#### What the exercise asks
Report back the lines in this listing that carry the string "checkbox".

#### Supplied data

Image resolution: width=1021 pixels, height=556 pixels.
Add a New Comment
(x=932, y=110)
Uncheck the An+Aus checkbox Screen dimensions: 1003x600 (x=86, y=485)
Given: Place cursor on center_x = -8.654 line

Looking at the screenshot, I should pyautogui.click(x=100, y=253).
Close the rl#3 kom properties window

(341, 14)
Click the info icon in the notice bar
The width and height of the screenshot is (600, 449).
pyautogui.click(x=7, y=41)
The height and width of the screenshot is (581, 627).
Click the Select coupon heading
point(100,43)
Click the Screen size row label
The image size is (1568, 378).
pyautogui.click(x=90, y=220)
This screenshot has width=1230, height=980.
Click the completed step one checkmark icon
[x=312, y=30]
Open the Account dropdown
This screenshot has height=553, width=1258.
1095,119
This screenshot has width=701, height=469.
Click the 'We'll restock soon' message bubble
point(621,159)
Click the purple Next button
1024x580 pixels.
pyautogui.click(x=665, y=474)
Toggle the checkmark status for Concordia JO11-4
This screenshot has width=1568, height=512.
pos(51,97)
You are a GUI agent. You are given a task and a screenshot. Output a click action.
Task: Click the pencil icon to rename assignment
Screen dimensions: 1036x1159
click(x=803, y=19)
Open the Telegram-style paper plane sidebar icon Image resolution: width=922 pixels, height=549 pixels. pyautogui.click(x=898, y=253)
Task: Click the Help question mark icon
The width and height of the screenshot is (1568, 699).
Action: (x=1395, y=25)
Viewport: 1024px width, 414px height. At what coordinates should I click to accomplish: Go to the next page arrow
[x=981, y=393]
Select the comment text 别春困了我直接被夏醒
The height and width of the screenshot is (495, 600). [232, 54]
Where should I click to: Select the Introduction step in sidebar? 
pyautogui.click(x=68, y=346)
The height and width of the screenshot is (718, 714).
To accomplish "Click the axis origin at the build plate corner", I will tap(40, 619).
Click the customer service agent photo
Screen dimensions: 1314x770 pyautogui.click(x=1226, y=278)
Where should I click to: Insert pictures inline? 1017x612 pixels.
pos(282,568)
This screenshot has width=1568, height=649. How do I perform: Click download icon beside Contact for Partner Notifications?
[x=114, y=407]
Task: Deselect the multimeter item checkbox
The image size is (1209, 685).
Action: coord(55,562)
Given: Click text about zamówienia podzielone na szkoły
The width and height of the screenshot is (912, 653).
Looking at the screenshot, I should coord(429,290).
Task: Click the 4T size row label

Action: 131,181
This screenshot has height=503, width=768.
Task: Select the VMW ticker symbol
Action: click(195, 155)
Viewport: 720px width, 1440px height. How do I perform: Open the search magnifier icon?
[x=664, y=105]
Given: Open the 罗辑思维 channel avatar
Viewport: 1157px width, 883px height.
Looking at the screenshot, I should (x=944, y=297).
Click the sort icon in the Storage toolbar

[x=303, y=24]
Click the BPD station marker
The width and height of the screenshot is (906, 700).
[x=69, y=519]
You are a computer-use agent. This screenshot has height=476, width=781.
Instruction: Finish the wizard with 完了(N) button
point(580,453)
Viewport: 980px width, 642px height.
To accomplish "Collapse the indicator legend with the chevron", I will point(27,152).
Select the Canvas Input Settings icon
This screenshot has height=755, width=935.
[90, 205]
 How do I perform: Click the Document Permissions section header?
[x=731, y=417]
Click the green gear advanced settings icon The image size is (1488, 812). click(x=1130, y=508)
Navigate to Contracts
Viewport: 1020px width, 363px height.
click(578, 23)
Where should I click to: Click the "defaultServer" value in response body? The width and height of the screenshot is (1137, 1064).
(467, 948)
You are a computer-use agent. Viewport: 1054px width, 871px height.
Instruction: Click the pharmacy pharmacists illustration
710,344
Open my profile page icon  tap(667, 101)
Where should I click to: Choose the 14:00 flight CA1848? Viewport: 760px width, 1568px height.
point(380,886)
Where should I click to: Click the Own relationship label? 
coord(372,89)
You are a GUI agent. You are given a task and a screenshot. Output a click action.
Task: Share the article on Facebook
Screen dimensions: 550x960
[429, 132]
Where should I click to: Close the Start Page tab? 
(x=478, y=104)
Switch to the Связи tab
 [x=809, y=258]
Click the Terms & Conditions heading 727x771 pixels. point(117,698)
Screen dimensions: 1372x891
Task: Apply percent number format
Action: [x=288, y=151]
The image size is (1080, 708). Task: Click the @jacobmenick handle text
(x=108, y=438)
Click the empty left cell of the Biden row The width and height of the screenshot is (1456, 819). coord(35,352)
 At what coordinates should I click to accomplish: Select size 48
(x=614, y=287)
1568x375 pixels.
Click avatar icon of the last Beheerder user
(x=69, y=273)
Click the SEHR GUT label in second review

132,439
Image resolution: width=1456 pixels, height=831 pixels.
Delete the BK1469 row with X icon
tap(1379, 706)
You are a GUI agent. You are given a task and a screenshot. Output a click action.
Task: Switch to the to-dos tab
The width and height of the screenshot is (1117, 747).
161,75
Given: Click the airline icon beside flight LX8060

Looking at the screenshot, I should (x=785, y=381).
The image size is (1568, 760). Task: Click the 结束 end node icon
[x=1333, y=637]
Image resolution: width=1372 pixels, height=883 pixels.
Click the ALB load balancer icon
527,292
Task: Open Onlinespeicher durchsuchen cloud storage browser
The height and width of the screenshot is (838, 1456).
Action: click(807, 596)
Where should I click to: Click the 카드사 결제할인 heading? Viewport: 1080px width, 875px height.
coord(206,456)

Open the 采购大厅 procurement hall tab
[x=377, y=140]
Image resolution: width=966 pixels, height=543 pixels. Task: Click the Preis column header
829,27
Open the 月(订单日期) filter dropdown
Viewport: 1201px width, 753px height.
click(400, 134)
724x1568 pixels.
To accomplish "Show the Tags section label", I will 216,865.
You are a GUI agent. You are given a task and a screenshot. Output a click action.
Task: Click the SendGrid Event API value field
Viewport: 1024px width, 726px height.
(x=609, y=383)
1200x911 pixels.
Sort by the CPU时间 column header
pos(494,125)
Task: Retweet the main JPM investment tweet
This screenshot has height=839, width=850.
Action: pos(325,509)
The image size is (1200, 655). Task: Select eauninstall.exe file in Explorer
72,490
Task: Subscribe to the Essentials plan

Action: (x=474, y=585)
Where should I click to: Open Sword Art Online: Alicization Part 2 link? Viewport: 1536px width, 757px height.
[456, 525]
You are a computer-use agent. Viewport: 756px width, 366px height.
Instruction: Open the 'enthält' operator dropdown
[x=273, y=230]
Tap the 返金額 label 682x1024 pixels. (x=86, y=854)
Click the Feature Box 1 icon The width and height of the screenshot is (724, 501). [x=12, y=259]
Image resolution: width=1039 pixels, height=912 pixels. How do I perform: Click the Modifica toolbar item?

#### Solution below
Uncheck the An+Aus checkbox Screen dimensions: 1003x600 (x=86, y=485)
Task: Deselect the multimeter item checkbox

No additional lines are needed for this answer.